To do:
(a) In the essay on racism at Harvard Law School, list every place where the students perceive racism, according to the essay.
(b) Check each statement against the essay on racism at Harvard Law School, answering yes or no and quoting the words that decide it:
(i) Randy is troubled by the black tape placed over his photograph.
(ii) The authors have noticed two different definitions of "racism" being used.
(iii) Randy's cautions to the students appeared in The New York Times.
(c) Extend the essay on racism at Harvard Law School by picking up after its final sentence.

Page text:

Although Randy is unperturbed by the black tape recently placed over his photograph, he is quite concerned about something else: the potentially destructive effects of taking the outrage and demands of some students at Harvard Law School – and at universities around the country – too seriously.

These students perceive racism not only on the walls of Harvard Law School but also in its history, culture, curriculum, and personnel. Having asked some of those students to explain “with as much particularity as possible” the sources of their discontent, Randy is largely unconvinced. Some of their “complaints” may have “a ring of validity,” but others “are dubious.” True, their “accusations warrant close examination and may well justify further reforms,” but his primary concern is with the intensity and unintended consequences of their grievances. On the pages of The New York Times, he cautions those youngsters to avoid “exaggerat[ing] the scope of the racism” or “minimizing their own strength and the victories that they and their forebears have already achieved.”

Randy suggests that the students are being childishly hyperbolic – losing sight of the big picture on which he and other seasoned observers are focused. But couldn’t the gap between Randy’s reaction and the protesters’ complaints at Harvard Law School and around the country have another source? Is the problem one of oversensitivity or insensitivity? Exaggerated racism or understated racism?

Like many others in the HLS community, we have been engaging with students on these topics extensively for some years. In those discussions, we have noted two very different, but often overlapping and confused, definitions of “racism” in play. We suspect that these profoundly different definitions are at the core of the disagreement between student protesters and the administrations and faculties they are protesting.

The version that is most common and that seems to animate Randy’s op-ed assumes a force that is conspicuous and malevolent: Bull Connor, George Wallace, the KKK, and so on. Racism of that sort is no longer of us or from us. It is foreign – an alien from another time. It is pathology, sickness, and a deviation from the norm. And it is ugly and despised. Like a bloodthirsty dragon emerging from its lair, we would eagerly join forces to chase it down and slay it. In fact, that has been the project of previous generations, to which this group of students should be grateful and deferential. That is why such explicit racism is relatively rare these days and why we need to be painstaking not to mislabel some behavior “racist,” lest some innocent be hurt or some values be compromised.

Rows of pointing data

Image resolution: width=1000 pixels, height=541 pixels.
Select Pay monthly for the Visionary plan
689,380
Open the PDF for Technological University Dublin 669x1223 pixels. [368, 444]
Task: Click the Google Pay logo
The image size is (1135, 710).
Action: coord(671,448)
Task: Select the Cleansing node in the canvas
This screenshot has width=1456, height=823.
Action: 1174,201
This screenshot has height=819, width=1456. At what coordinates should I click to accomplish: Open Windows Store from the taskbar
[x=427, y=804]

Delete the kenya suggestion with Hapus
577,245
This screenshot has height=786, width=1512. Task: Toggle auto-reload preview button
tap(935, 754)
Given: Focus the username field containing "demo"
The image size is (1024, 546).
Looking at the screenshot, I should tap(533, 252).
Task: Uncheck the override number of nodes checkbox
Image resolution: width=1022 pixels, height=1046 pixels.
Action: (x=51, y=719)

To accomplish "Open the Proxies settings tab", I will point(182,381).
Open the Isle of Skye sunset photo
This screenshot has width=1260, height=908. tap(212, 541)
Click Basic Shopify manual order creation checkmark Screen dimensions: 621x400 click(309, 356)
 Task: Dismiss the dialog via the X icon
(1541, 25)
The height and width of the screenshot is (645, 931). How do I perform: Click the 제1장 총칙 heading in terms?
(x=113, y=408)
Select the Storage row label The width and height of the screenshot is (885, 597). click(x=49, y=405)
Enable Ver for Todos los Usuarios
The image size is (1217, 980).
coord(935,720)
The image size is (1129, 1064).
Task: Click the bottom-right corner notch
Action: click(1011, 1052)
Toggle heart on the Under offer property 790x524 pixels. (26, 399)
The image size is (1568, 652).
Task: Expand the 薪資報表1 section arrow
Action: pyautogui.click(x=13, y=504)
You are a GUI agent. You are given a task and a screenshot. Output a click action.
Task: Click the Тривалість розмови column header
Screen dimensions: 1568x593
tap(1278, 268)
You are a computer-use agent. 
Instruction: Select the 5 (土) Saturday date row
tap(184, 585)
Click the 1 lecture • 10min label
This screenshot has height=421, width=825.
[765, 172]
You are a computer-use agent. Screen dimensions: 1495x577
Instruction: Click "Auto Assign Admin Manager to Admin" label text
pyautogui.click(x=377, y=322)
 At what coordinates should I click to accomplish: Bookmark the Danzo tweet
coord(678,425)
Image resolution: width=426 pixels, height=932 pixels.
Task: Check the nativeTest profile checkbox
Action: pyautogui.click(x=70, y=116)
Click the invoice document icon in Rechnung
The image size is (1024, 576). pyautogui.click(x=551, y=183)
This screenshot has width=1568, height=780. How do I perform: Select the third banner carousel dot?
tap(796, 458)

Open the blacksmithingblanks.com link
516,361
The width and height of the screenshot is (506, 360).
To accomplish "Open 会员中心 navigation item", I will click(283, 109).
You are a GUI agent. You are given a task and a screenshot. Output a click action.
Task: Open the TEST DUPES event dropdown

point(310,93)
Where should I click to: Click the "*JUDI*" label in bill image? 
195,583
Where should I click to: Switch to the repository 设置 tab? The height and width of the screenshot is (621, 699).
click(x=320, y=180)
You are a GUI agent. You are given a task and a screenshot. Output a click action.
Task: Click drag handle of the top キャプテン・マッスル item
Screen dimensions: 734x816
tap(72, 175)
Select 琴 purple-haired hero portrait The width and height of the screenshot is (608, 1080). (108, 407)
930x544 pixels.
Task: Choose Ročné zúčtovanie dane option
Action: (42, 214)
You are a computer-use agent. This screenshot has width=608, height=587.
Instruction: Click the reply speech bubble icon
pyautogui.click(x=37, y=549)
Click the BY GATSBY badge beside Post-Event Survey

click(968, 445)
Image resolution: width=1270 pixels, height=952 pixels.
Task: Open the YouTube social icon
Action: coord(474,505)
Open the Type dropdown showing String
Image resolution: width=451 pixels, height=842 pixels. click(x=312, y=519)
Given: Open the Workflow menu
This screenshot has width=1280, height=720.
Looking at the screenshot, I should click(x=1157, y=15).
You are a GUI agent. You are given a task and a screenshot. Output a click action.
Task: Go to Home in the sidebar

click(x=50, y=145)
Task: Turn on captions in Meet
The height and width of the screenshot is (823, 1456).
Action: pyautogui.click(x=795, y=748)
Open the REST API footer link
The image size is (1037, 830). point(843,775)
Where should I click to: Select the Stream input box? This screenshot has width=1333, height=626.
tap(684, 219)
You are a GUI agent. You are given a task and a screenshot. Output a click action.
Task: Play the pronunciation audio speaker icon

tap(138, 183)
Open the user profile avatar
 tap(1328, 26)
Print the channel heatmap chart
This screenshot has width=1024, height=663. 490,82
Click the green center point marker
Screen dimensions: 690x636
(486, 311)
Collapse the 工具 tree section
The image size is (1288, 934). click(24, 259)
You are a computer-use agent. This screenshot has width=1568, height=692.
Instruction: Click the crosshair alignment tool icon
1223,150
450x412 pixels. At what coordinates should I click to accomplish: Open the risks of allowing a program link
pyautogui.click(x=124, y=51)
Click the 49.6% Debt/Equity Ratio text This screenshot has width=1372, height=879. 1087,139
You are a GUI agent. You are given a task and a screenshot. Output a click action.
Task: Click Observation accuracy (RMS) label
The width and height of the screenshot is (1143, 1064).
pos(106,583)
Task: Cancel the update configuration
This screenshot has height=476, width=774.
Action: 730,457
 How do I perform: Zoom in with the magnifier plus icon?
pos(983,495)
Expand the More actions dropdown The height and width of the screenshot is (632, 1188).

Responses to the tasks:
(a)
- the walls of Harvard Law School
- its history
- its culture
- its curriculum
- its personnel

(b)
(i) No: "Randy is unperturbed by the black tape recently placed over his photograph"
(ii) Yes: "we have noted two very different, but often overlapping and confused, definitions of “racism” in play"
(iii) Yes: "On the pages of The New York Times, he cautions those youngsters"

(c)
The student protestors understand that version of racism, but they (and, to be clear, we) are focused on a second, very different version. This type of racism can be hard to see and is often easy to dismiss. It is malleable and insidious. It’s in the architecture of expectations, the ranking of authorities, the sway of circumstance, the nudge of defaults, and the grammar of culture. It hides behind flowery truisms and elaborate self-deceptions. It’s in the norms, customs, precedents, and incentive structures of institutions, jobs, and roles. It’s in the decorative euphemisms for revenue sources, the devilish details of doctrine, the artful camouflaging of motives, the clever rationalization of outcomes, and the river of neural synapses that link some concepts more definitively than others. It’s in the hard-to-see privileging of certain ideas – buffered by unexamined baselines, illusions of neutrality, and elastic categorical boundaries. It’s in the body language of dominance and submission, the harness of manners and professionalism, the limits of suitable conversation topics, and the hierarchy of acceptable emotional reactions. It’s in the traditions that make us “us” (and them “them”) and the selective memory and beneficence those traditions memorialize. It resides in the familiar. It is of us, around us, and within us. This version of racism is in the epistemic, existential, and relational systems that constitute us.

That systems-based understanding of “racism” is therefore deeply unsettling. It sees threads of a translucent web moving within the interstices of structures, rituals, and ideologies to maintain racial oppression and advantage – much of it bolstered, girded, and legitimated by law and legal theory. It connects Laquan MacDonald’s horrible killing to criminal law and housing policies. It connects Freddie Gray’s grisly death to environmental law and local government law. And it connects Laquan MacDonald to Freddie Gray and both to many other victims of police violence who have not become household names. It connects anger at Mizzou and Yale with anger on our campus. It connects the Royall crest to the Confederate flag. It connects Derrick Bell to Kim Crenshaw and Derek Bok to Martha Minow. It connects Harvard Law School and our legal system to the broken world that some students observe in their lives and others read about on the very pages in which Harvard Law faculty admonish students to count their blessings and tread cautiously.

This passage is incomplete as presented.